Exercise prompt:
Nothing but the data, repeated exactly, belongs in the answer.

### Supplied material ###

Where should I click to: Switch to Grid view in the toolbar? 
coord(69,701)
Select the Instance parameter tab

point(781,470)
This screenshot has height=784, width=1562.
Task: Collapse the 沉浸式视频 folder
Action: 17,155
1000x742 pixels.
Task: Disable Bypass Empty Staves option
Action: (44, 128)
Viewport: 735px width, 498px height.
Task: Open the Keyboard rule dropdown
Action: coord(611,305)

###

Answer box:
Where should I click to: Switch to Grid view in the toolbar? 
coord(69,701)
Select the Instance parameter tab

point(781,470)
This screenshot has height=784, width=1562.
Task: Collapse the 沉浸式视频 folder
Action: 17,155
1000x742 pixels.
Task: Disable Bypass Empty Staves option
Action: (44, 128)
Viewport: 735px width, 498px height.
Task: Open the Keyboard rule dropdown
Action: coord(611,305)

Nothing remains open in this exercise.